Second, models with lower ICB are more robust to test-time perturbations, small corruptions of input data that fool brittle models. This connection to robustness holds without assuming access to a differentiable model, which is both surprising and practically useful.
Why It Matters
Most generalization bounds in the literature are model-centric: they depend on properties of the network itself, like parameter count or weight magnitudes. The ICB is data-centric. It depends on how the network processes training inputs. As models grow larger and architectural choices become less predictive of generalization, this difference in perspective could prove decisive.
For AI broadly, a working generalization bound opens the door to principled Neural Architecture Search, where you select networks by optimizing a theoretical quantity rather than running thousands of trials. For safety-critical applications in physics, medicine, or autonomous systems, a certificate that bounds error is far more valuable than a test-set score. The connection to perturbation robustness matters too: physics experiments often involve instruments operating slightly outside calibration, and knowing a model degrades gracefully is worth a lot.
Open questions remain. The infinite-width limit is an approximation to real finite-width networks, and how well the bound transfers to modern architectures with billions of parameters is an active area of investigation. Reliable MI estimation is also required, a condition that holds in the regimes studied here but may break down for very high-dimensional inputs.
Bottom Line: This paper is the first empirical demonstration that an information-theoretic bound on generalization error actually works in practice. It is tight enough to be useful, computable without test data, and predictive of both label memorization and robustness.
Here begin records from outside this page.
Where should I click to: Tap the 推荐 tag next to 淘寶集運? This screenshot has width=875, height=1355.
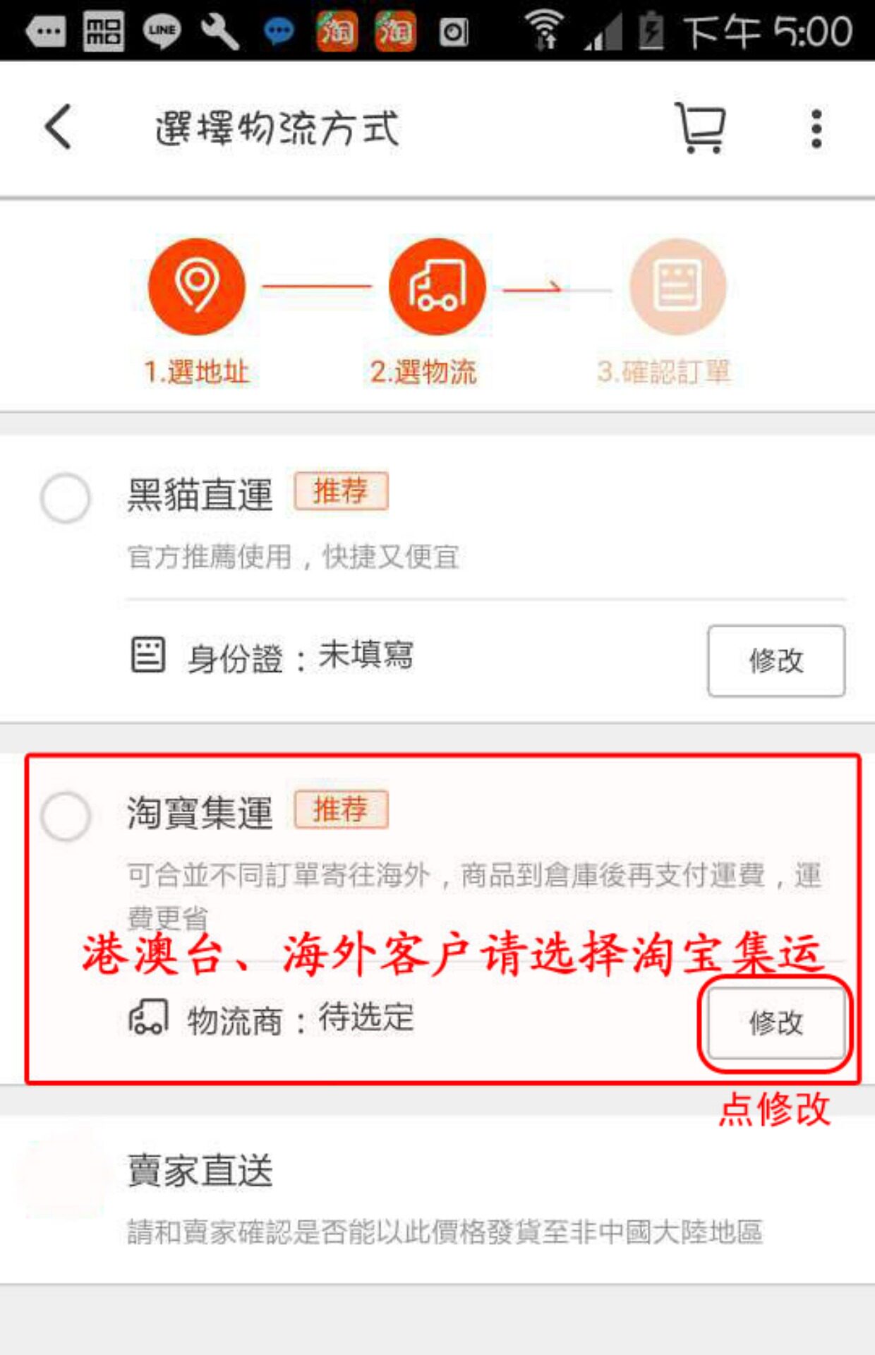(341, 809)
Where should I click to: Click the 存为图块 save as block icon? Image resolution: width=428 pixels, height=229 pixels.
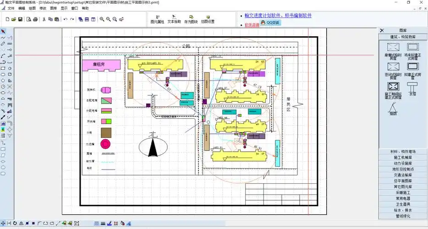tap(191, 19)
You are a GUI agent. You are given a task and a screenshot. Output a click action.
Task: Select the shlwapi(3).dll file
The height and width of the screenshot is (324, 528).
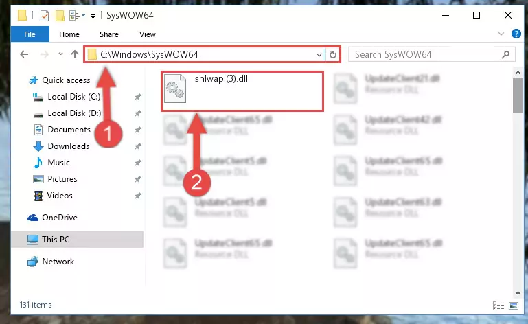point(242,91)
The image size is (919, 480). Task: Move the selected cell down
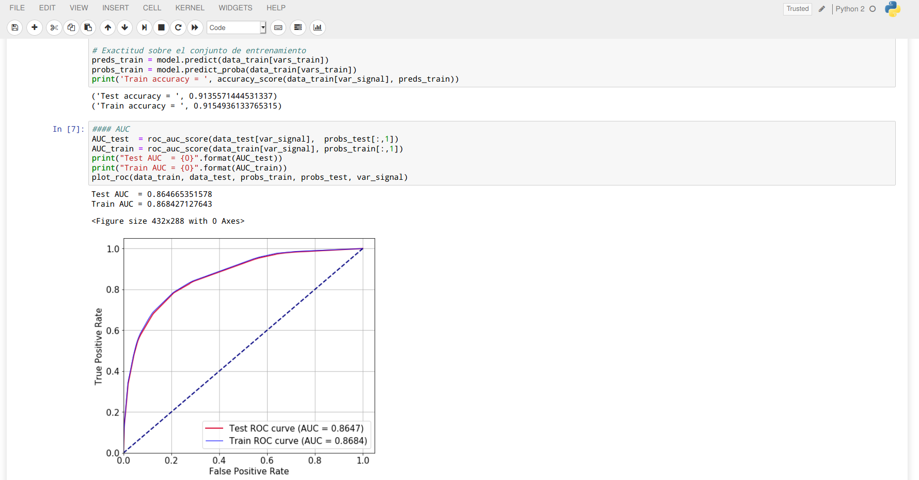125,27
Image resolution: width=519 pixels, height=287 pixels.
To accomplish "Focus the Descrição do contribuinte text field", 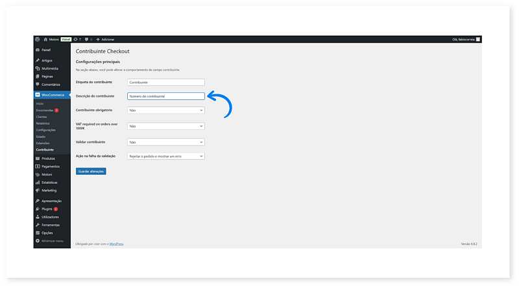I will tap(166, 96).
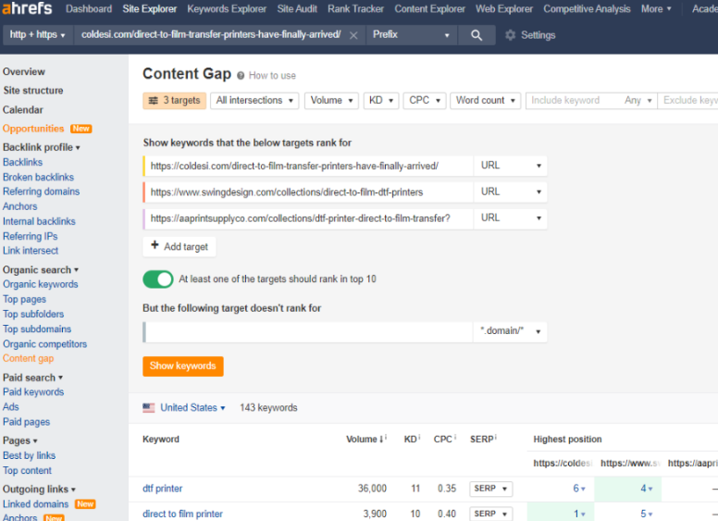This screenshot has height=521, width=718.
Task: Open the Keywords Explorer tab
Action: [227, 9]
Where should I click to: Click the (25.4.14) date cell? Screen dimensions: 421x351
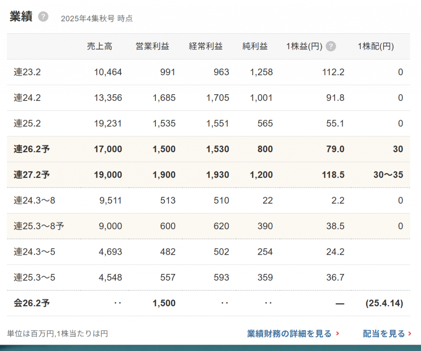pyautogui.click(x=384, y=303)
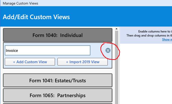
Task: Open the Show more link
Action: coord(167,40)
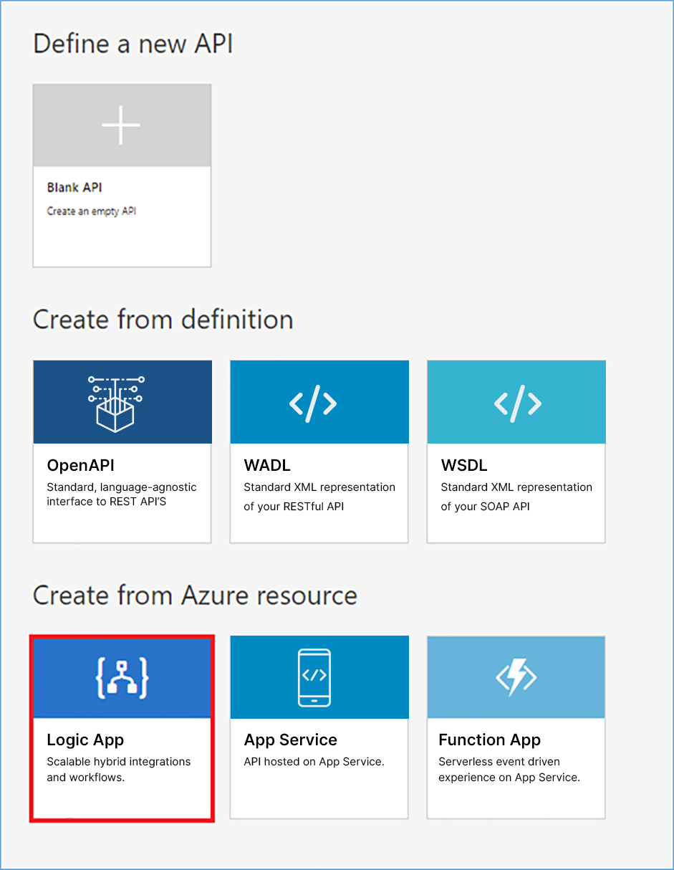Click the WSDL code brackets icon
Image resolution: width=674 pixels, height=870 pixels.
click(x=517, y=403)
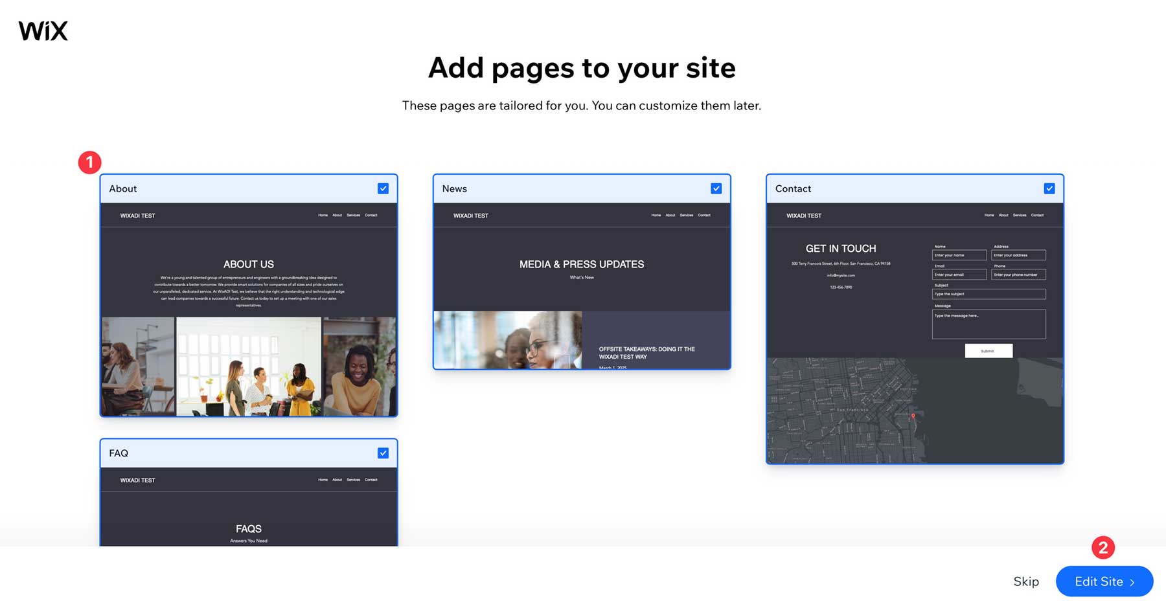Click the Enter your name field in Contact preview

(x=959, y=255)
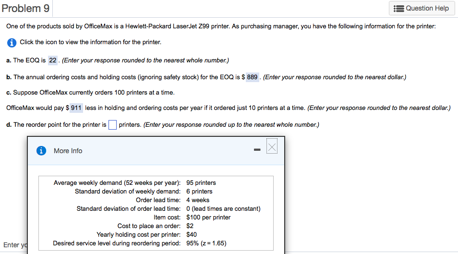Close the More Info dialog with X
This screenshot has width=458, height=254.
[x=272, y=146]
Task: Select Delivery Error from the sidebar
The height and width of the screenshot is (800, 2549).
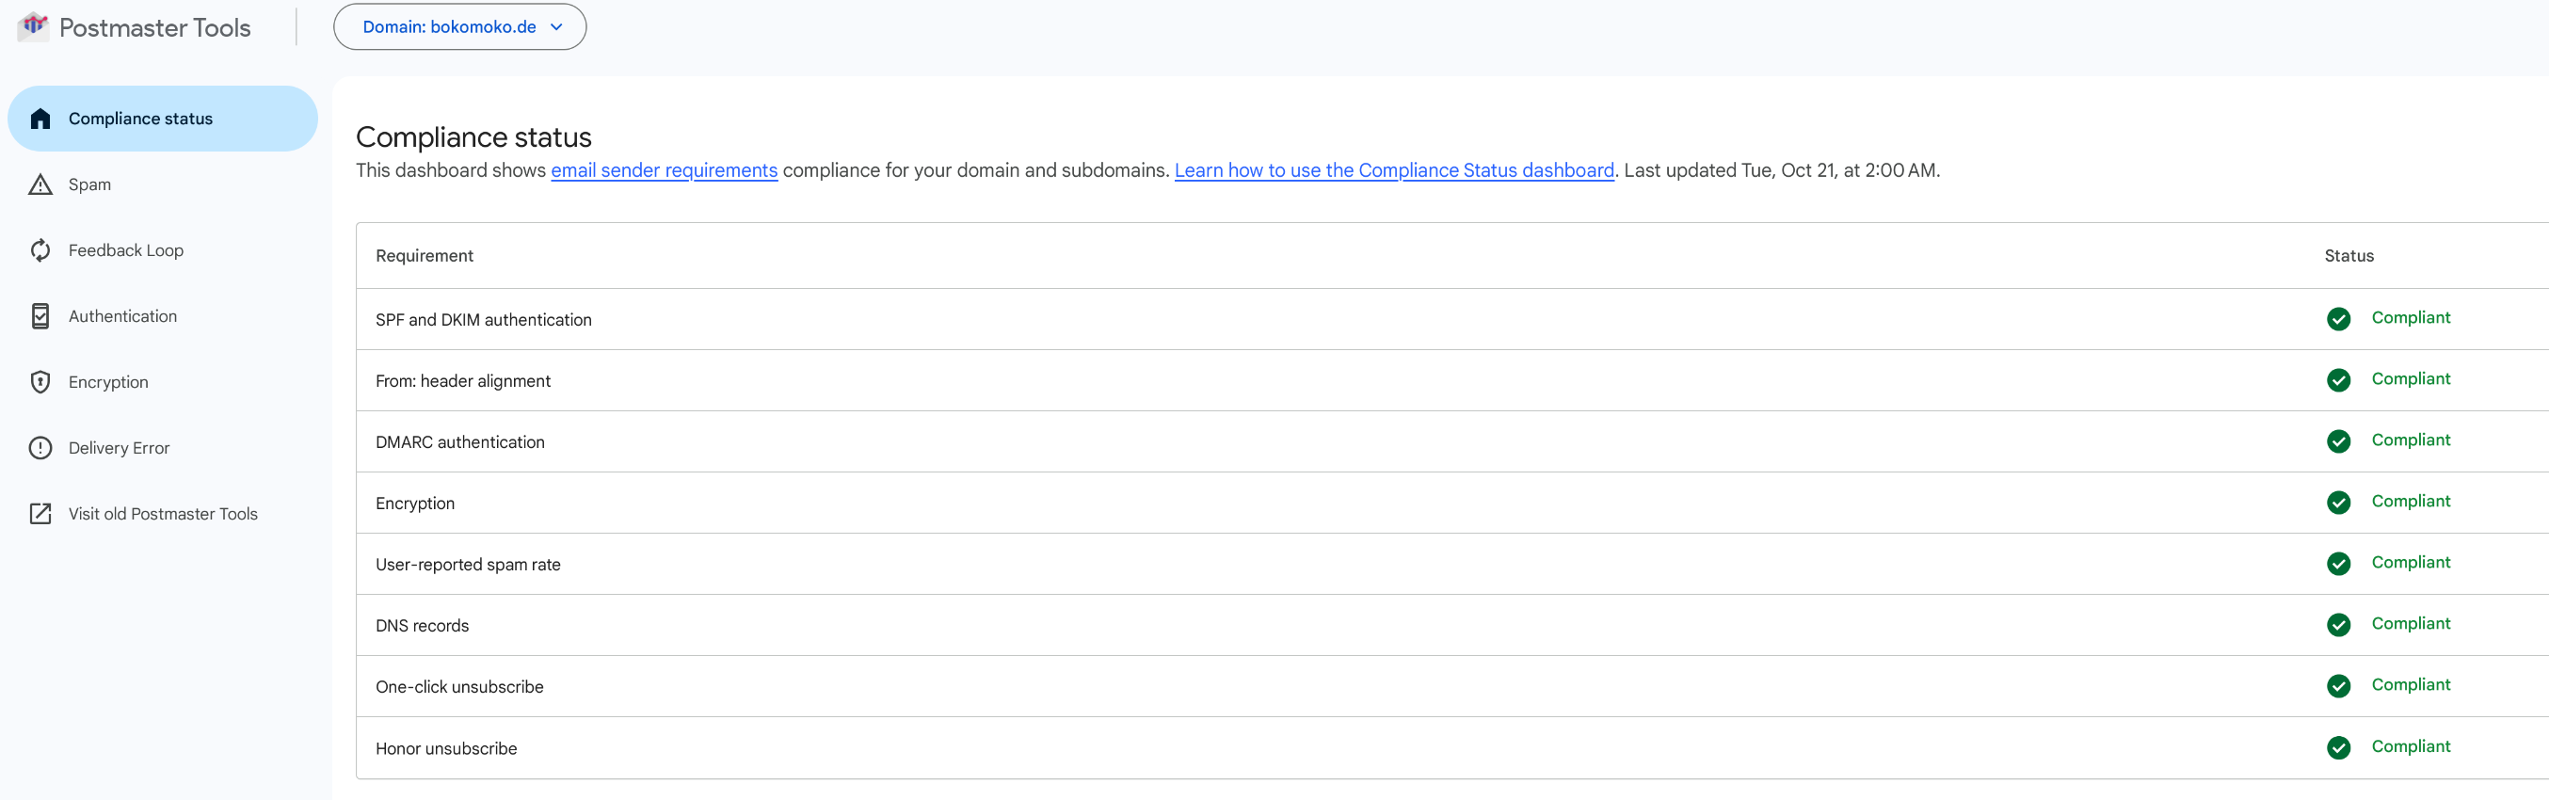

That makes it a real step toward replacing intuition and trial-and-error in deep learning with principled guarantees.
IAIFI Research Highlights
This work applies the Information Bottleneck framework, rooted in statistical physics intuitions about compression, to derive empirically testable guarantees for AI systems. It sits squarely at the intersection of physics and deep learning theory.
The paper provides the first empirical validation of an input-compression-based generalization bound, showing it is non-vacuous and practically informative on real datasets with fewer than 2,000 training samples.
The analysis is grounded in infinite-width network theory via NTK and NNGP kernels, tools with deep roots in mathematical physics. The work connects kernel methods to modern deep learning generalization and provides a cleaner theoretical handle on a notoriously difficult problem.
Extending these results to finite-width architectures and higher-dimensional datasets is a natural next step. The paper is available at [arXiv:2207.09408](https://arxiv.org/abs/2207.09408).
Original Paper Details
Bounding generalization error with input compression: An empirical study with infinite-width networks
2207.09408
["Angus Galloway", "Anna Golubeva", "Mahmoud Salem", "Mihai Nica", "Yani Ioannou", "Graham W. Taylor"]
Estimating the Generalization Error (GE) of Deep Neural Networks (DNNs) is an important task that often relies on availability of held-out data. The ability to better predict GE based on a single training set may yield overarching DNN design principles to reduce a reliance on trial-and-error, along with other performance assessment advantages. In search of a quantity relevant to GE, we investigate the Mutual Information (MI) between the input and final layer representations, using the infinite-width DNN limit to bound MI. An existing input compression-based GE bound is used to link MI and GE. To the best of our knowledge, this represents the first empirical study of this bound. In our attempt to empirically falsify the theoretical bound, we find that it is often tight for best-performing models. Furthermore, it detects randomization of training labels in many cases, reflects test-time perturbation robustness, and works well given only few training samples. These results are promising given that input compression is broadly applicable where MI can be estimated with confidence.